• _DATA EXCERPTS_:
==================================================
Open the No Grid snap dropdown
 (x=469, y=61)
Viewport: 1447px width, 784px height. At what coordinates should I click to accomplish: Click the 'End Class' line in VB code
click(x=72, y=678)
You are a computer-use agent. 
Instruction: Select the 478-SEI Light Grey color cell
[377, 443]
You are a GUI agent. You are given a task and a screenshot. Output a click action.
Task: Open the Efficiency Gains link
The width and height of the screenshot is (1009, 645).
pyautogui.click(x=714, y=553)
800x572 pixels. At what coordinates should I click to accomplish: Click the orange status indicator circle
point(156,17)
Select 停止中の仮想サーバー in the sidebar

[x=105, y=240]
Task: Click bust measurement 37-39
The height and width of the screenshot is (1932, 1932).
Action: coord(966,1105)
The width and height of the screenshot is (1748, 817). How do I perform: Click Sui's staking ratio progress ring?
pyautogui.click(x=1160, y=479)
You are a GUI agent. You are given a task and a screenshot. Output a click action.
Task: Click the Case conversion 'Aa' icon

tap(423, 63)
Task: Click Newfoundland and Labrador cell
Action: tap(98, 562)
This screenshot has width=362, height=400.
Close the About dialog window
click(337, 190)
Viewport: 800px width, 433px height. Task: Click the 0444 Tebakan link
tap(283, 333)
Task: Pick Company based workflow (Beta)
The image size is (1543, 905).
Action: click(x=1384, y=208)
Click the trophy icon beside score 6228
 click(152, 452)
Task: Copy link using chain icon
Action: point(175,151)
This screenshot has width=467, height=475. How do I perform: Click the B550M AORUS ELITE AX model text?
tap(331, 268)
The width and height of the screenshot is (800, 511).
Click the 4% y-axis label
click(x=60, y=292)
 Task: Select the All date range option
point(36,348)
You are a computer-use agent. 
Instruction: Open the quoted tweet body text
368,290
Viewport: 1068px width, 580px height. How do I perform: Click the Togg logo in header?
==================================================
• _WHAT THIS TASK INVOLVES_: An exact repetition of the data above is all that is needed.

• _THE ANSWER_:
Open the No Grid snap dropdown
 (x=469, y=61)
Viewport: 1447px width, 784px height. At what coordinates should I click to accomplish: Click the 'End Class' line in VB code
click(x=72, y=678)
You are a computer-use agent. 
Instruction: Select the 478-SEI Light Grey color cell
[377, 443]
You are a GUI agent. You are given a task and a screenshot. Output a click action.
Task: Open the Efficiency Gains link
The width and height of the screenshot is (1009, 645).
pyautogui.click(x=714, y=553)
800x572 pixels. At what coordinates should I click to accomplish: Click the orange status indicator circle
point(156,17)
Select 停止中の仮想サーバー in the sidebar

[x=105, y=240]
Task: Click bust measurement 37-39
The height and width of the screenshot is (1932, 1932).
Action: coord(966,1105)
The width and height of the screenshot is (1748, 817). How do I perform: Click Sui's staking ratio progress ring?
pyautogui.click(x=1160, y=479)
You are a GUI agent. You are given a task and a screenshot. Output a click action.
Task: Click the Case conversion 'Aa' icon

tap(423, 63)
Task: Click Newfoundland and Labrador cell
Action: tap(98, 562)
This screenshot has width=362, height=400.
Close the About dialog window
click(337, 190)
Viewport: 800px width, 433px height. Task: Click the 0444 Tebakan link
tap(283, 333)
Task: Pick Company based workflow (Beta)
The image size is (1543, 905).
Action: click(x=1384, y=208)
Click the trophy icon beside score 6228
 click(152, 452)
Task: Copy link using chain icon
Action: point(175,151)
This screenshot has width=467, height=475. How do I perform: Click the B550M AORUS ELITE AX model text?
tap(331, 268)
The width and height of the screenshot is (800, 511).
Click the 4% y-axis label
click(x=60, y=292)
 Task: Select the All date range option
point(36,348)
You are a computer-use agent. 
Instruction: Open the quoted tweet body text
368,290
Viewport: 1068px width, 580px height. How do I perform: Click the Togg logo in header?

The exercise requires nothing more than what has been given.